▶ **Required task**
Reproduce each of the following rows verbatim, in the order given.

▶ **Stored data entries**
::::::::

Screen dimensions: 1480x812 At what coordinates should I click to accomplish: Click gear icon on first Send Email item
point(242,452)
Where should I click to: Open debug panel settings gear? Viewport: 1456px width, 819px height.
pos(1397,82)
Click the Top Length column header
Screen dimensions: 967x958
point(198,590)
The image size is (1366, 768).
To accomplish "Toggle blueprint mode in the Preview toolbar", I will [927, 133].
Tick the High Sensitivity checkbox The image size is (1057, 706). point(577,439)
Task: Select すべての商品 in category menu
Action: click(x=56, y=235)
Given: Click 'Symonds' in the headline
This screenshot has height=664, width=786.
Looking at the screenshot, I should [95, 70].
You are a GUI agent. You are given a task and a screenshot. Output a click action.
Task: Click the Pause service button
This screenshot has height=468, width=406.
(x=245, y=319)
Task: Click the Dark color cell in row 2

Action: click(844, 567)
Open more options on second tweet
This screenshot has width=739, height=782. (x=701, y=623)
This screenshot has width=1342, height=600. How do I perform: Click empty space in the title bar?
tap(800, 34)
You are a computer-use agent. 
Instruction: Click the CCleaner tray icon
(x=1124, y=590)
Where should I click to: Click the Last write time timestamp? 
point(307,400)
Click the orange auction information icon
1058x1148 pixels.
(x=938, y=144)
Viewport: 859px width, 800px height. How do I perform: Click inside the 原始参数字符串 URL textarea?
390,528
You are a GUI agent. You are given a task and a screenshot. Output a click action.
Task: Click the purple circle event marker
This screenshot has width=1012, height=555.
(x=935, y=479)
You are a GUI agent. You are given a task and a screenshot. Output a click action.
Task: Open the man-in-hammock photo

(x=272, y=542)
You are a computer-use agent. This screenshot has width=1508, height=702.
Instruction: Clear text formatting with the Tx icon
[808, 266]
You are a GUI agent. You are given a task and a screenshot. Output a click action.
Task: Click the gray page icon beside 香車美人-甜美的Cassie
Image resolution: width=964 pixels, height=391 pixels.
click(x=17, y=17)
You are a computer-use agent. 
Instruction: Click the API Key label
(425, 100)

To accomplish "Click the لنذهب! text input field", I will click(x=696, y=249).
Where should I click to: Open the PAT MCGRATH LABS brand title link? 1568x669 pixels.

::::::::

▶ **Output for this task**
Screen dimensions: 1480x812 At what coordinates should I click to accomplish: Click gear icon on first Send Email item
point(242,452)
Where should I click to: Open debug panel settings gear? Viewport: 1456px width, 819px height.
pos(1397,82)
Click the Top Length column header
Screen dimensions: 967x958
point(198,590)
The image size is (1366, 768).
To accomplish "Toggle blueprint mode in the Preview toolbar", I will [927, 133].
Tick the High Sensitivity checkbox The image size is (1057, 706). point(577,439)
Task: Select すべての商品 in category menu
Action: click(x=56, y=235)
Given: Click 'Symonds' in the headline
This screenshot has height=664, width=786.
Looking at the screenshot, I should [95, 70].
You are a GUI agent. You are given a task and a screenshot. Output a click action.
Task: Click the Pause service button
This screenshot has height=468, width=406.
(x=245, y=319)
Task: Click the Dark color cell in row 2

Action: click(844, 567)
Open more options on second tweet
This screenshot has width=739, height=782. (x=701, y=623)
This screenshot has width=1342, height=600. How do I perform: Click empty space in the title bar?
tap(800, 34)
You are a computer-use agent. 
Instruction: Click the CCleaner tray icon
(x=1124, y=590)
Where should I click to: Click the Last write time timestamp? 
point(307,400)
Click the orange auction information icon
1058x1148 pixels.
(x=938, y=144)
Viewport: 859px width, 800px height. How do I perform: Click inside the 原始参数字符串 URL textarea?
390,528
You are a GUI agent. You are given a task and a screenshot. Output a click action.
Task: Click the purple circle event marker
This screenshot has width=1012, height=555.
(x=935, y=479)
You are a GUI agent. You are given a task and a screenshot. Output a click action.
Task: Open the man-in-hammock photo

(x=272, y=542)
You are a computer-use agent. This screenshot has width=1508, height=702.
Instruction: Clear text formatting with the Tx icon
[808, 266]
You are a GUI agent. You are given a task and a screenshot. Output a click action.
Task: Click the gray page icon beside 香車美人-甜美的Cassie
Image resolution: width=964 pixels, height=391 pixels.
click(x=17, y=17)
You are a computer-use agent. 
Instruction: Click the API Key label
(425, 100)

To accomplish "Click the لنذهب! text input field", I will click(x=696, y=249).
Where should I click to: Open the PAT MCGRATH LABS brand title link? 1568x669 pixels.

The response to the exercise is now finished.